You can register online through the U.S. Copyright Office or have a legal online filing service handle it for you. Registering a copyright is relatively straightforward and affordable. So if it’s important to you to have the ability to take legal action in case someone copies part of your rebsite or whitepaper without your permission, then it makes sense to register a copyright.
A patent gives an inventor the exclusive rights to manufacture, use or sell an invention for a certain number of years. Patents cover tangible things, and can include software processes, product design and other inventions. For example, Twitter has a patent on the "pull-to-refresh" function found in Twitter's iPhone app, while Coca-Cola patented the unique shape of its original bottle.
Before applying for a patent, you should ask yourself the following questions: Is your product or idea original? Is it useful? And is it not obvious to others with basic skills in your field? For example, Amazon's patent for its one-click ordering system was rejected by the European Patent Office (EPO) for being too obvious and non-inventive.
When you register your invention with the government, you get the legal right to exclude anyone else from manufacturing or marketing it. You also get to use terminology like "patented technology" or "patent-pending technology" (for a provisional patent) in your marketing material. And patents have value—they can be sold as assets and are often factored into funding or acquisition deals.
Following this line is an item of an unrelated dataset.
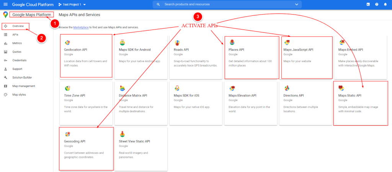Open the notifications bell
The width and height of the screenshot is (392, 172).
click(x=385, y=4)
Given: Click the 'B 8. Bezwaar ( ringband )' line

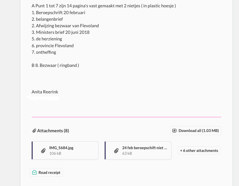Looking at the screenshot, I should [x=55, y=65].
Acquiring a patent can take up to six years and hundreds of hours of work. Due to the complexity of the process, most companies turn to an attorney, patent agent or licensing firm—this can mean approximately $7,000 to $15,000 in attorney fees. Ideally, your IP pro will understand and specialize in your particular market, which can make the process more efficient.
Because the investment required to file a patent is so high, many startups struggle to know the right time to apply. While there’s no single right answer for everyone, keep the following things in mind.
When you submit your paperwork to the U.S. Patent and Trademark Office, you secure your priority date. This means that if another company starts doing something similar after your filing date, they’re infringing on your patent (and could be ordered to stop). If you wait—perhaps until your product is ready to launch or your company has more cash flow—you won’t have a case if someone starts doing what your patent is about. And you miss the opportunity to patent the idea or product.
In some cases, a company can spend thousands on getting a patent, only to discover that their product is not commercially viable. Or in other cases, by the time the product is finally ready for market, it has gone through so many iterations, that it’s no longer completely covered by the original patent, and the company needs to apply for a brand new patent or Continuation-In-Part application.
Be aware that the USPTO also gives you the option to file for a provisional patent. This entails a simpler and lower-cost filing procedure and lets you stake your claim for 12 months from the filing date. However, this 12-month period is non-renewable, so you’ve got to file a full patent application within the year.
No matter which IP strategy is right for you, it’s best to evaluate your options and plan your strategy early on. Filing for a trademark or copyright is often simple enough to take care of on your own or with the help of an online filing service. If patenting is in the cards, it’s best to search out a reputable patent attorney to discuss your options in your company’s early days so you’re not scrambling at the last minute.